**Passage provided:**
# # # # # # #

America’s Guns and Common Ground?

America’s Guns and Common Ground? May 22, 2019

Gun violence is matched seemingly weekly by pleas for gun control and by counter pleas for gun rights. All sorts of guns, hand guns and guns that make absolutely no sense for any person to own.

What about Christians? What about the way of the cross and gun violence, gun control and gun rights? Does the way of the cross have anything to do with these questions? Is it all about rights?

A new book by a pastor, one who grew up (as I did) with guns for toys as a child and then owned a gun for hunting, Donald V. Gaffney is called Common Ground: Talking about Gun Violence in America. It’s a good place to begin a conversation about guns.

For many Christians the logic works like this: it’s a right to own a gun, it’s a free country, leave them alone. For others it works like this: we have a problem, it’s a violence problem, and Christians ought — because Jesus was a man of the way of the cross — to lead the way away from violence. Even if it means surrendering some rights.

I believe a responsible approach is to get pastors to be willing to speak up about the problem of gun violence, to speak against gun violence and to propose divesting ourselves of guns.

# # # # # # #

**Work to do:**
[1] From the post on guns and common ground, could you extract the passage that begins at the words that include "For many Christians" and stops after "ourselves of guns."?
[2] How would you condense the paragraph of the guns and common ground post that begins "For many Christians the logic works like this" into two short sentences while keeping its main points?
[3] In the guns and common ground post, which questions appear in the paragraph starting "What about Christians?"

# # # # # # #

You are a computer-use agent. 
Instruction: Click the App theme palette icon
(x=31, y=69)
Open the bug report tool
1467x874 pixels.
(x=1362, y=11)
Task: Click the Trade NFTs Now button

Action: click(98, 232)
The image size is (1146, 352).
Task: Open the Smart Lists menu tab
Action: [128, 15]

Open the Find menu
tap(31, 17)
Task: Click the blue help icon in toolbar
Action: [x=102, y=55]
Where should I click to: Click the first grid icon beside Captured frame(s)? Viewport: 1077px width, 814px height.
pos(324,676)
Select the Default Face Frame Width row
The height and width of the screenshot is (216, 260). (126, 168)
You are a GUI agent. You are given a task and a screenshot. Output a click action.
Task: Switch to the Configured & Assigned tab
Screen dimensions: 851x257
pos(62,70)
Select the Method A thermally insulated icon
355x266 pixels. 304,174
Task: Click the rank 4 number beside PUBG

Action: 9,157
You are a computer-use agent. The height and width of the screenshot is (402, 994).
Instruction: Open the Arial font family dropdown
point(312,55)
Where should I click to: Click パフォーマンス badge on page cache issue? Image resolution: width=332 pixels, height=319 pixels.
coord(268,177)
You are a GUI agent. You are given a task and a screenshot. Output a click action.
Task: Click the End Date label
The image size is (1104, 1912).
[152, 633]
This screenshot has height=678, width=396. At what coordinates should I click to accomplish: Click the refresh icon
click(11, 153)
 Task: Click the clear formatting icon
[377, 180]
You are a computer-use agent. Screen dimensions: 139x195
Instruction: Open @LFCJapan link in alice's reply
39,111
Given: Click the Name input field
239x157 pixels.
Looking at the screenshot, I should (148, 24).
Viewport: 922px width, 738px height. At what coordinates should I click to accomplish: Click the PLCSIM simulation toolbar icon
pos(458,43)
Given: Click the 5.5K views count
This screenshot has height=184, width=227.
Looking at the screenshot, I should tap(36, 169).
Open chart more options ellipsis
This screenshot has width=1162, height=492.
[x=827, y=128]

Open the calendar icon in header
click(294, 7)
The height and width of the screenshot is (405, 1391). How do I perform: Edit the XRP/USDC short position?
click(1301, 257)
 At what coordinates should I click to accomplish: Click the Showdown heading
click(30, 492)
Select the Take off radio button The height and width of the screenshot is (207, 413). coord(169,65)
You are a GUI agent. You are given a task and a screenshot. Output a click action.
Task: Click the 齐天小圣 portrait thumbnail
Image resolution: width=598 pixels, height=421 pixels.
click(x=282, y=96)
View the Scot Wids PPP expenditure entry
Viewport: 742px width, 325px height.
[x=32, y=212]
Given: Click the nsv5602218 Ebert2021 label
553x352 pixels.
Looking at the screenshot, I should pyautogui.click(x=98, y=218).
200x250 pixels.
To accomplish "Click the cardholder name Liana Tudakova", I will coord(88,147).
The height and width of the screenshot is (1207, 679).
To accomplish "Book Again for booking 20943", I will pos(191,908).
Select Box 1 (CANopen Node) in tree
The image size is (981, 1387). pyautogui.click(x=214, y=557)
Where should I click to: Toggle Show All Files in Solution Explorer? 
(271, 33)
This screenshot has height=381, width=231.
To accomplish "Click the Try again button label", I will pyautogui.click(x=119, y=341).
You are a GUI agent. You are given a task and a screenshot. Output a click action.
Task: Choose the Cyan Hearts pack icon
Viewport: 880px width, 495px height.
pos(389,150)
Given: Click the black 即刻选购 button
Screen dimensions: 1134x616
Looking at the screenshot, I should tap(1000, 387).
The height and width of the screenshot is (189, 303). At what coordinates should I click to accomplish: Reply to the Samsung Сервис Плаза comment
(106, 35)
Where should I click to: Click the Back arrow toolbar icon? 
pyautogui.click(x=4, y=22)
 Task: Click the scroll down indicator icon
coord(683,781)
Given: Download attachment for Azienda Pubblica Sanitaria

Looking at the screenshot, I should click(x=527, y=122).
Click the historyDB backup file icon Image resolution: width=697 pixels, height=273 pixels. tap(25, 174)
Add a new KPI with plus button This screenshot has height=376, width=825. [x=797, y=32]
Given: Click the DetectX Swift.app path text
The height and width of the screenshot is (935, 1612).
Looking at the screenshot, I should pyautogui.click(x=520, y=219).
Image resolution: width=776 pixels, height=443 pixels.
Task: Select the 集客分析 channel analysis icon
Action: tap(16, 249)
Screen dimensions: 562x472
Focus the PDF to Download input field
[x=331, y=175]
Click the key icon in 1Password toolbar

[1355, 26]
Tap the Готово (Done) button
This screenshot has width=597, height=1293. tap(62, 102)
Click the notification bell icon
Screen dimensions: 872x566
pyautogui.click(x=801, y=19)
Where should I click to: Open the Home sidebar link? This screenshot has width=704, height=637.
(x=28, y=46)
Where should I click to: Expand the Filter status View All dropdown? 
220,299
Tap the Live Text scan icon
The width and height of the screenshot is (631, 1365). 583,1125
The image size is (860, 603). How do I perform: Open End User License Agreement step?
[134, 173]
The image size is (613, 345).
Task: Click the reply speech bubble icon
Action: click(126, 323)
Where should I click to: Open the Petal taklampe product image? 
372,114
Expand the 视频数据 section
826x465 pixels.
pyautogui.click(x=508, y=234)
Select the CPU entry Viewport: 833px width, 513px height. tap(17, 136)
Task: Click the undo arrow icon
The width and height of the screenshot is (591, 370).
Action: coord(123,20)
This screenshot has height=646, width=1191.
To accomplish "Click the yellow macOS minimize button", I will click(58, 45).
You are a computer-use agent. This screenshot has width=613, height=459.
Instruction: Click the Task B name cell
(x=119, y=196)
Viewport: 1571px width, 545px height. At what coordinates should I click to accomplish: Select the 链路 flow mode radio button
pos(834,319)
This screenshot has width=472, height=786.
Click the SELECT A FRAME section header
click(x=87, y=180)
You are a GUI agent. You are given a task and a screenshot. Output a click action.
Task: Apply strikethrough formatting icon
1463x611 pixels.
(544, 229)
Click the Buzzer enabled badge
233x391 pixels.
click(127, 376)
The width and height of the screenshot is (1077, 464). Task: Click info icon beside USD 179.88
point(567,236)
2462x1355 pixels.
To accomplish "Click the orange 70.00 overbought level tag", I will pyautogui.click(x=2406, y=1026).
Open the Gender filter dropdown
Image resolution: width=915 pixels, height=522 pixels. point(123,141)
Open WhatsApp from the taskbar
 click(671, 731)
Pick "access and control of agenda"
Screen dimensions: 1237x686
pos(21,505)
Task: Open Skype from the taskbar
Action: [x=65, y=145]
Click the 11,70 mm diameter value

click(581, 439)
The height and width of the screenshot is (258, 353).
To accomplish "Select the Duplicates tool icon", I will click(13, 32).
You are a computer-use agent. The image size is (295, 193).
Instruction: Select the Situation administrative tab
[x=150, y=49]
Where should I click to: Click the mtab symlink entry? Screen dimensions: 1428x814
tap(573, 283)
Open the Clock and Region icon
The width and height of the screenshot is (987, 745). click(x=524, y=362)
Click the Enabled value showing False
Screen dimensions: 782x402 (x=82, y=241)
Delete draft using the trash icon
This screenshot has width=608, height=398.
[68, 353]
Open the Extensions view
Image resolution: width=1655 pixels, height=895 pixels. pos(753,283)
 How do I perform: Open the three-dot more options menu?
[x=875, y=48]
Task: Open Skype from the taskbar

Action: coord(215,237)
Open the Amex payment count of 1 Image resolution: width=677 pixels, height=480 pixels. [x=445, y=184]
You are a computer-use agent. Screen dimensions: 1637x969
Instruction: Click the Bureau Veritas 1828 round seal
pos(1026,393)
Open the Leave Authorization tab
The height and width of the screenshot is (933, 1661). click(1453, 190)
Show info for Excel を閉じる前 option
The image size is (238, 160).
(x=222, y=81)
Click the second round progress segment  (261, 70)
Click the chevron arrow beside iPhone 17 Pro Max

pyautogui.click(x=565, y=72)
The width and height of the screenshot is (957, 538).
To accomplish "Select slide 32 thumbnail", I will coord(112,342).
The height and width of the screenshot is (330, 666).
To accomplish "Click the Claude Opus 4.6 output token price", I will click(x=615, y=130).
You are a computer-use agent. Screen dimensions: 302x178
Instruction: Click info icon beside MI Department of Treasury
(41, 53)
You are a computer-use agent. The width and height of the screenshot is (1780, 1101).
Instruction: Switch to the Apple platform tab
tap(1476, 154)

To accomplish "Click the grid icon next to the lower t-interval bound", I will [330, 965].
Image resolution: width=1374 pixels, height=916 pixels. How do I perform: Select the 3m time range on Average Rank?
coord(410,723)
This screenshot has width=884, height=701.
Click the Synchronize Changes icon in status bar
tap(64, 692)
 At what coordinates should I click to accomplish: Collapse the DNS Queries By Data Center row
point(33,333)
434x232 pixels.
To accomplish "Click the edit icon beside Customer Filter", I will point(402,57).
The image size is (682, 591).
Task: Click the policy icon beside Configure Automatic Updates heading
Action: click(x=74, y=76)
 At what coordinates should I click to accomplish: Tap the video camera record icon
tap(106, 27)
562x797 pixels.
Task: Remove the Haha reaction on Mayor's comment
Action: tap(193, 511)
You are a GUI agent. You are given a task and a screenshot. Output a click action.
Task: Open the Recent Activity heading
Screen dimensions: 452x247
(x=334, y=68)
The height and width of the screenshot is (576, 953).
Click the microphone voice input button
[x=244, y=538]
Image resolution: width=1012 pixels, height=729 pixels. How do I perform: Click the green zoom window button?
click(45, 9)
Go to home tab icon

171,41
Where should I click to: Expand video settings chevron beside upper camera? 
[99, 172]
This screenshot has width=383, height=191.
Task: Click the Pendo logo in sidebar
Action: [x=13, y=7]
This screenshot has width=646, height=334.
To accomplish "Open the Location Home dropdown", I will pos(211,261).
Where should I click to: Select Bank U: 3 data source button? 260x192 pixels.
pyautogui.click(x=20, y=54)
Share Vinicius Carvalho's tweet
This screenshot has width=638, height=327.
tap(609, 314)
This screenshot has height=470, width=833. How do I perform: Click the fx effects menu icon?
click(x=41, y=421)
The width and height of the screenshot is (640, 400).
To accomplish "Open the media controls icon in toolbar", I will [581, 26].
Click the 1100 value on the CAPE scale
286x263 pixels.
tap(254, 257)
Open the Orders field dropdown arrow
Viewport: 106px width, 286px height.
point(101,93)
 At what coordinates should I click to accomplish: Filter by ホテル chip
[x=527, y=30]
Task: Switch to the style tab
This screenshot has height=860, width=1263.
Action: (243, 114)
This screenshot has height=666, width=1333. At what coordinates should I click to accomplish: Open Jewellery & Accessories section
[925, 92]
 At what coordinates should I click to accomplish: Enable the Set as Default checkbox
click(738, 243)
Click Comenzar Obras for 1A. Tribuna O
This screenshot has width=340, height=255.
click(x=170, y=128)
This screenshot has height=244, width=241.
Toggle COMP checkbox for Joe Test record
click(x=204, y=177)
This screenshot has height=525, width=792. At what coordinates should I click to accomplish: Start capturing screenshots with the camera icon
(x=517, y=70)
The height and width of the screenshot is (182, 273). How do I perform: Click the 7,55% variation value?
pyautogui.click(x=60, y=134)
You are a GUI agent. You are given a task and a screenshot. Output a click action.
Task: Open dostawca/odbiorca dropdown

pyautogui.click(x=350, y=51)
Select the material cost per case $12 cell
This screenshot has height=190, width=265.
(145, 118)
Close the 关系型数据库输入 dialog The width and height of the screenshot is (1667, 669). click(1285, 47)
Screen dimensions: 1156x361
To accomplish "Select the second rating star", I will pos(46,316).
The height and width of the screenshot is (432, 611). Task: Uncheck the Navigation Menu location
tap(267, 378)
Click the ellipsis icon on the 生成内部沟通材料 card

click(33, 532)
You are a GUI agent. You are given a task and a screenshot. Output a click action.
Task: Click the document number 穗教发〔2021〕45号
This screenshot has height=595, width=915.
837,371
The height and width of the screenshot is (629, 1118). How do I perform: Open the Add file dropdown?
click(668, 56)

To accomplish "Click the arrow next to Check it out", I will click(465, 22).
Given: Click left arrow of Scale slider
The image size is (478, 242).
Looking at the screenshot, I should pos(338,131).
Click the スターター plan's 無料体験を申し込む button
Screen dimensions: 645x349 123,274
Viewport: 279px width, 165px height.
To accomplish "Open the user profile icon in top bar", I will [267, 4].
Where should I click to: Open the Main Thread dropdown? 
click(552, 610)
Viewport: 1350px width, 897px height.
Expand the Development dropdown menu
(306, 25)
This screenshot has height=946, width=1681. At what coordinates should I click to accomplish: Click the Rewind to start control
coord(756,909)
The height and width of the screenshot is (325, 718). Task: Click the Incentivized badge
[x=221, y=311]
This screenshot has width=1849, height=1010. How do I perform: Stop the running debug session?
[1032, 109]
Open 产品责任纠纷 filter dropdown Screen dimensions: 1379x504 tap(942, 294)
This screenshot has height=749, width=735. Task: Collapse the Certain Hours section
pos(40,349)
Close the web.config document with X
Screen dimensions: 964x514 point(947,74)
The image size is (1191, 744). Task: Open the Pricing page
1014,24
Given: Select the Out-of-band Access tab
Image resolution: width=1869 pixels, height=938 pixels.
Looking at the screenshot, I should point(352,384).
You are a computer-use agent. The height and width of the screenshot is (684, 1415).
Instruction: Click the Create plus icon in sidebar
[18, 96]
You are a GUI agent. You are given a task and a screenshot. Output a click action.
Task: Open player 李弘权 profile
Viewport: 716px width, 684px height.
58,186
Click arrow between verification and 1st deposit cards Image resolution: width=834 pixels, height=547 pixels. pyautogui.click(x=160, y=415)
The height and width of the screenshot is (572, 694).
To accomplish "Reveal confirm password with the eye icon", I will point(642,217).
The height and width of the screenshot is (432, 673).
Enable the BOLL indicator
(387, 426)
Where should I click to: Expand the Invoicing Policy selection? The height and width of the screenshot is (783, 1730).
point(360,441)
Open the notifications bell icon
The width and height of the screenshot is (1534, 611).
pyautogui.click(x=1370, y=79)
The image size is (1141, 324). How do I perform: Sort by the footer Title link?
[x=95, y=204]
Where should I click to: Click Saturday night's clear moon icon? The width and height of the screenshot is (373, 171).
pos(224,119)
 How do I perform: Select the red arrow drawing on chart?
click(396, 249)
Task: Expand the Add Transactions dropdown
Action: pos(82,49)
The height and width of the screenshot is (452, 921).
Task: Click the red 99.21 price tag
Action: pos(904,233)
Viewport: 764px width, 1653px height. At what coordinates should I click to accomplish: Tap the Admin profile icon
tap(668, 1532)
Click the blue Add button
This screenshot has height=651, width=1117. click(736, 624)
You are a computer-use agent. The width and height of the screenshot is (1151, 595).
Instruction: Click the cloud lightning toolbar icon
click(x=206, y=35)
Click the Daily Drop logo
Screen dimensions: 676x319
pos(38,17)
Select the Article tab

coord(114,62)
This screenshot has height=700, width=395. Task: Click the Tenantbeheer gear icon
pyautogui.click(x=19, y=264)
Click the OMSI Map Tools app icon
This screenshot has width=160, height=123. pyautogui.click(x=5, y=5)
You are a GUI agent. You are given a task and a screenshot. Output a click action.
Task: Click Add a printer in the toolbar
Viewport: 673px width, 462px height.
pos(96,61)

# # # # # # #

**Solution set:**
[1]
For many Christians the logic works like this: it’s a right to own a gun, it’s a free country, leave them alone. For others it works like this: we have a problem, it’s a violence problem, and Christians ought — because Jesus was a man of the way of the cross — to lead the way away from violence. Even if it means surrendering some rights.

I believe a responsible approach is to get pastors to be willing to speak up about the problem of gun violence, to speak against gun violence and to propose divesting ourselves of guns.

[2] Many Christians reason that owning a gun is a right in a free country and should be left alone. Others see a violence problem and hold that Christians, following Jesus in the way of the cross, should lead away from violence even if it means surrendering some rights.

[3]
- What about Christians?
- What about the way of the cross and gun violence, gun control and gun rights?
- Does the way of the cross have anything to do with these questions?
- Is it all about rights?